Introduction#

These two transforms have a lot of same point, so I want to introduce them together.

First of all, what’s kind of problem these algorithm solve? It’s used to solve formula like below format:

c_k = \sum_{i\oplus j = k} a_i\times b_j

$\oplus$ can be any binary bitwise operations such as or, and, xor, etc.

And FMT(Fast Mobius Transform) is used to solve above formula when operation is or or and, FWT(Fast Walsh-Hadamard Transform) is used when operation is xor.

These two algorithms are too similar so that maybe you can see some blog or solution said they are same algorithm but please remember they not.

FMT#

Let’s start with operation or.

The algorithm flow is:

Find a transform to transfer array $a, b$ , let the array transfered named $A,B$ ;
Define $C$ such that $C_i = A_i\times B_i$ ;
Use the inverse transform to get $c$ from $C$ .

Or Operation#

now the formula is:

c_k = \sum_{i\lor j = k} a_i\times b_j

We need construct a kind of transform by the algorithm flow.

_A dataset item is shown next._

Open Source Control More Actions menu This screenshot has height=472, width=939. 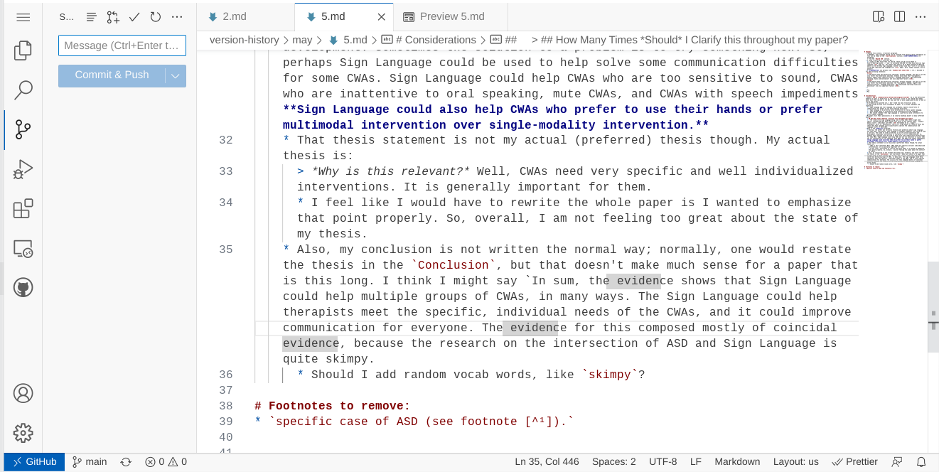pyautogui.click(x=177, y=16)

Let

A_i = \sum_{i=i\cup j} a_j

And we can try derive it:

\begin{aligned} A_i\times B_i &= \left(\sum_{i\cup j=i}a_j\right)\left(\sum_{i\cup k=i}b_k\right)\\ &= \sum_{i\cup(j\cup k) = i}a_jb_k\\ &= C_i \end{aligned}

This form can use a inverse transform to get $c$ form $C$ .

Now try find a quick way to calculate this transform. We know $i=i\cup j$ equal to find all the subset $j$ of $i$ , and this need $O(3^n)$ time complexity, too slow.

Maybe we can focus on index:

origin index	0	1	2	3	4	5	6	7
binary form	000	001	010	011	100	101	110	111

There is obviously a pattern: 0 and 4, 1 and 5, 2 and 6, etc. They have the same last two bits, and 0 is a subset of 4. This told us we can use this pattern make we calculate transform quickly.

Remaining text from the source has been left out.